Koordinator WCT, Osmantri, mengatakan untuk penanganan konflik harimau sumatra dengan manusia sebenarnya sudah ada peraturan yang jadi acuan, yakni Peraturan Menteri Kehutanan RI Nomor: P.48/Menhut-II/2008 tentang Pedoman Penanggulangan Konflik Antara Manusia dan Satwa Liar. Namun, pedoman tersebut belum diikuti.
"Untuk penanganan konflik sendiri hingga saat ini belum terimplementasi dengan baik P.48 Tahun 2008, dimana daerah yang rawan atau potensial konflik harus bentuk satgas penanganan konflik. Nah, disini (Riau) ketika ada konflik, baru semua sibuk," kata Osmantri.
Ia mengatakan hal tersebut menanggapi konflik manusia dengan harimau sumatra (panthera tigris sumatrea) yang sudah menelan tiga korban jiwa pada tahun ini di Kecamatan Pelangiran Kabupaten Indragiri Hilir, Riau. Akibatnya, muncul keresahan dari warga Desa Tanjung Simpang di daerah tersebut yang menyurati kepala daerah setempat agar ada kebijakan merelokasi satwa dilindungi tersebut.
Menurut Osmantri, potensi konflik harimau dengan manusia di Kecamatan Pelangiran Kabupaten Indragiri Hilir (Inhil) sudah terjadi selama 10 tahun terakhir. Daerah tersebut merupakan habitat asli satwa dilindungi tersebut, dengan intensitas konflik yang tinggi, sehingga semestinya sudah sedari awal menjadi perhatian pemerintah."Catatan saya, (sejak) 2009 saja sudah mulai 'gentayangan' harimau masuk kampung atau setidaknya wilayah kelola masyarakat, dan warga juga sudah melaporkan," ujarnya.
Hanya saja penanganan secara komprehensif untuk mencari solusi tidak pernah ada. Masalah konflik tersebut, ujar dia, mirip seperti penanganan masalah kebakaran hutan dan lahan (karhutla) di Riau yang pembahasan seakan hilang setelah turun hujan."Tapi, ya, itu, (konflik harimau-manusia) sama dengan karhutla. Hilang asap, hilang pula cerita produktif untuk pengendalian karhutla," katanya.

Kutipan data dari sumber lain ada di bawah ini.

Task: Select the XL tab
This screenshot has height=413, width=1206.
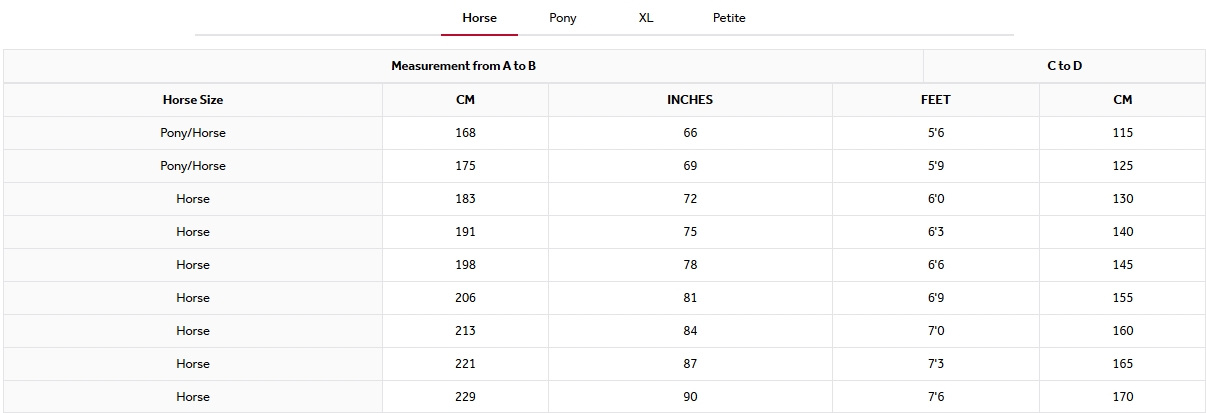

Menurut dia, Balai Besar Konservasi Sumber Daya Alam (BBKSDA) Riau sebagai perwakilan Kementerian Lingkungan Hidup dan Kehutanan di daerah, harus memperjelas kapan rencana untuk mencari solusi konflik tersebut dilakukan, melibatkan siapa dan bagaimana mekanismenya.Osmantri menjabarkan setidaknya ada empat faktor yang perlu dicermati karena telah memicu konflik terjadi di Pelangiran maupun daerah lainnya di Riau.
Pertama, tata guna dan kelola pemanfaatan hutan yang besar diduga tidak mempertimbangkan daya dukung lingkungan dan kesehatan lingkungan.
Kedua, pertumbuhan kebutuhan akan hunian manusia yang semakin bertambah membuat habitat satwa semakin sempit.
Ketiga, akses yang relatif mudah untuk mengakses kawasan sehingga memicu terjadinya eksploitasi hutan baik itu berupa kayu dan satwa di dalamnya.
Keempat, orientasi pengelolaan atau manajemen kawasan hutan belum komprehensif padahal sudah ada aturan yang mendukungnya.